Quote from: README3. Using hook_pc* <start> -1 will blindly log data starting from your address.
   Useful for tracking math algorithms or hard-to-understand bugs.

Basically, what I said is only true of execution hooks, but not others. Never mind then.

LostTemplar

I don't have any experience with 68000 assembly, but the only thing I can think of is that maybe the code is written that way to overcome data alignment? As far as I know, for word and long-word accesses, the data has to be at even addresses. Do the control codes sometimes appear at odd addresses? Otherwise it should have sufficed to do a long-word MOVE, as this is all the part seems to do.

Spinner 8

Quote from: LostTemplar on March 05, 2012, 03:31:10 PM
As far as I know, for word and long-word accesses, the data has to be at even addresses.

Is that true? That would make sense then, since those long-words are on both odd and even addresses. I was wondering that myself. :)

It still doesn't explain why the left-shift works the way it does.
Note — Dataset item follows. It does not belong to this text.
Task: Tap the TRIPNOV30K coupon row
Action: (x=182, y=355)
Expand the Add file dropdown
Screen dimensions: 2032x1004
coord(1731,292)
Maybe since the LSL opcode only has three bits dedicated to the rotation amount, 0 actually could mean the same as 8. But, none of the documents I've read have ever made mention of it.

Quote from: mziab on March 05, 2012, 01:49:20 PM
Anyway, mednafen has a pretty nifty Genesis debugger with read and write breakpoints, so if you want to step through the code and see what's going on, that's also a good alternative. You'll need to use a recent WIP version, though. Genesis emulation is a pretty fresh feature, only introduced in 0.9.18-wip, if memory serves. The debugger takes some getting used to, but it's otherwise perfectly serviceable.

That's neat, Mednafen's PCE debugger came in handy when I was figuring out the font in Die Hard, but it's too bad Sega CD emulation hasn't been added yet. Guess I'm stuck with Gens Tracer and Gens KMod for now.

LostTemplar

Quote from: Spinner 8 on March 05, 2012, 05:18:36 PM
Is that true? That would make sense then, since those long-words are on both odd and even addresses. I was wondering that myself. :)

A lot of CPUs have that kind of limitation (unaligned data would need two accesses -> inefficient). According to Wikipedia, it was lifted with the 68020, though.

Quote from: Spinner 8 on March 05, 2012, 05:18:36 PM
It still doesn't explain why the left-shift works the way it does. Maybe since the LSL opcode only has three bits dedicated to the rotation amount, 0 actually could mean the same as 8. But, none of the documents I've read have ever made mention of it.
Quote from: http://wpage.unina.it/rcanonic/didattica/ce1/docs/68000.pdf
An immediate count permits a shift of 1 to 8 places.

This is the best I could find :) But a lot of instruction set architectures do it this way since shifting by a value of 0 would be a waste of opcode space. As your emulator is obviously executing it correctly the disassembler could be so kind to notate it in a more readable way, though.

Spinner 8

Crap, you're right! Well I stand corrected. :)

I figured out the compression this afternoon; pretty simple stuff. Now I just need to code a decompressor (and a recompressor, once I think I can manage it).

RedComet

Yeah, a shift value of 8 is encoded in the instruction word as 000. Give Regen a try. It has a nice debugger.
Twilight Translations - More than just Dragonball Z. :P

Djinn

It's just loading of the 32-bit value into register. From Z80 I think, because it have one byte access only.
Your disassembler shows instructions lsl.l #8,d7 incorrect.

andlabs

Yes, that block of code just reads a little-endian long from a0 to d7.

Out of curiosity, what game is this and what is the context?